⟨
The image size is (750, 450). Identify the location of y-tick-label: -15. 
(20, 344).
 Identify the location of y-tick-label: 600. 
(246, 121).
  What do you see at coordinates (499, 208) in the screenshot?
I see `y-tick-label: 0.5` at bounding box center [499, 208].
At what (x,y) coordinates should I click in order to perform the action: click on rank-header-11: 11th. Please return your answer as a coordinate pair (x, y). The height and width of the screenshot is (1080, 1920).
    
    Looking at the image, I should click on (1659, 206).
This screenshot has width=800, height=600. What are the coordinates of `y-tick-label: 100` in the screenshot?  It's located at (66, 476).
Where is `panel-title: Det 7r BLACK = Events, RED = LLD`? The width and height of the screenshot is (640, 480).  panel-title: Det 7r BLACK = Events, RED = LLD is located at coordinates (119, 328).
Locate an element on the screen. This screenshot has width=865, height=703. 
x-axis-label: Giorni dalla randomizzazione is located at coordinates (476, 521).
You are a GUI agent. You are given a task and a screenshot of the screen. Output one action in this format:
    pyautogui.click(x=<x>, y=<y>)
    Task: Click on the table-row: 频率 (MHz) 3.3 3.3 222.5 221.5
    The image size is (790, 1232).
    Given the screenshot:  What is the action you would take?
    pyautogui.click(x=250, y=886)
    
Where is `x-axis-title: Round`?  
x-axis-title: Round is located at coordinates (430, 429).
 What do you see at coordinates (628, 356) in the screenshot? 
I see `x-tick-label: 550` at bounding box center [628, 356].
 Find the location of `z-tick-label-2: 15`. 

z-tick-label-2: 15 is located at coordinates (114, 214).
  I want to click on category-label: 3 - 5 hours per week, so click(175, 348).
⟩
TASK DIRECTIONS: Copy the lines beginning with the line that contains "At what (x,y)" and continuing through the line that contains "Looking at the", reproducing them word for word.

WRITTEN RESPONSE:
At what (x,y) coordinates should I click in order to perform the action: click on rank-header-11: 11th. Please return your answer as a coordinate pair (x, y). The height and width of the screenshot is (1080, 1920).
    
    Looking at the image, I should click on (1659, 206).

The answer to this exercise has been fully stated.